In the 1964 film My Fair Lady, Henry Higgins, a phonetics professor, puts the unfortunate Eliza Doolittle through an intensive regime of elocution drills, the most memorable of which is “The rain in Spain stays mainly in the plain”. His aim was to convert Eliza’s Cockney pronunciation, which uses [aɪ] in words like “rain” and “Spain”, into the socially prestigious Received Pronunciation, which uses [eɪ] instead. The film portrays the drills as something of a torture, especially as Eliza is made to endure hour upon hour of them.
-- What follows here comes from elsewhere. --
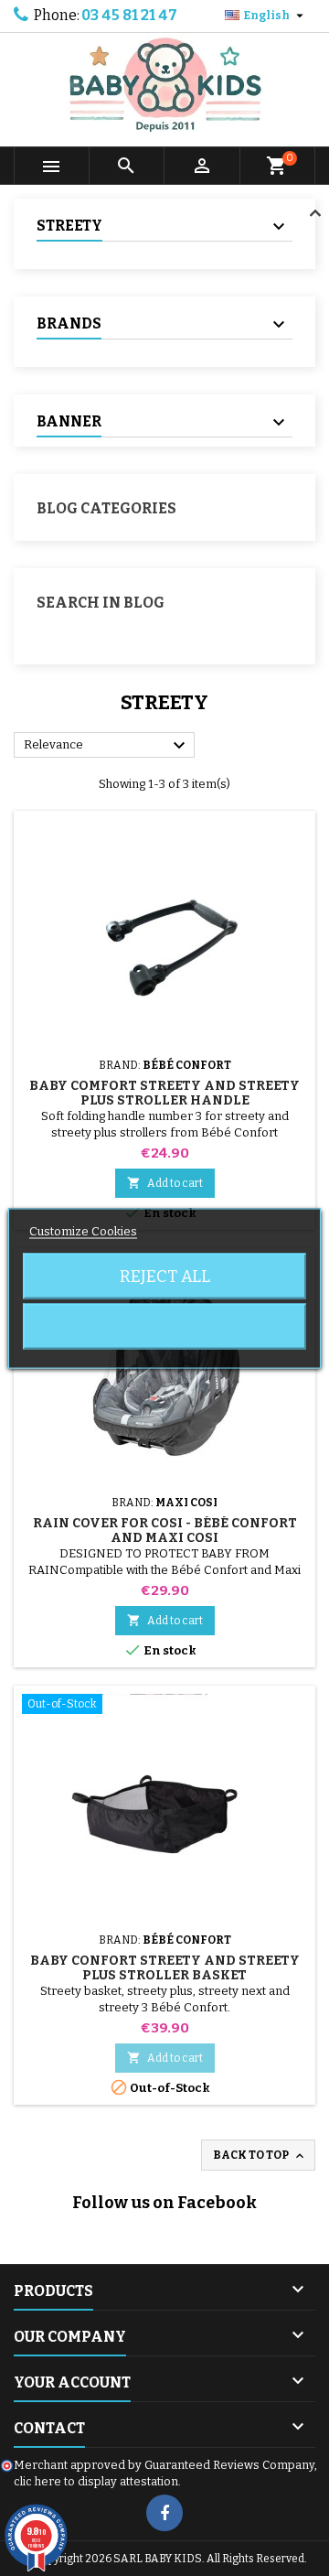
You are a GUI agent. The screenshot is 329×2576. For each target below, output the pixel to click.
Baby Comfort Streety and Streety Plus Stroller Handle (164, 1093)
Despite this negative depiction, we suggest that a modern (and much gentler) update of this technique, informed by theories of cognitive science and linguistics, might serve a useful role in second-language (L2) pronunciation instruction.
Today, we rarely seek to bring about a massive transformation of a student’s pronunciation, as in Eliza’s case. However, even with the modest aim of fostering greater comprehensibility, we still attempt to encourage learners to achieve more native-like production. Non-native pronunciation does not necessarily lead to miscommunication as the speaker’s intended meaning is often recoverable from context, but the listener must often work harder to recover the intended meaning. For instance, if “steam” instead of “stream” is produced in the utterance “She had tears steaming down her face”, the intended meaning is recoverable in spite of the simplification of the onset consonant cluster, but only with a greater processing effort by the listener.
Interest in pronunciation instruction seems to be on the rise. Based on a survey of ESL teachers about teaching pronunciation, Foote, Holtby, and Derwing (2012) advocate that more attention be given to pronunciation instruction, that this instruction be better and more consistently integrated into classes, that pronunciation be taught by teachers trained in pronunciation instruction, and that teachers provide explicit feedback while prioritizing pronunciation issues for students.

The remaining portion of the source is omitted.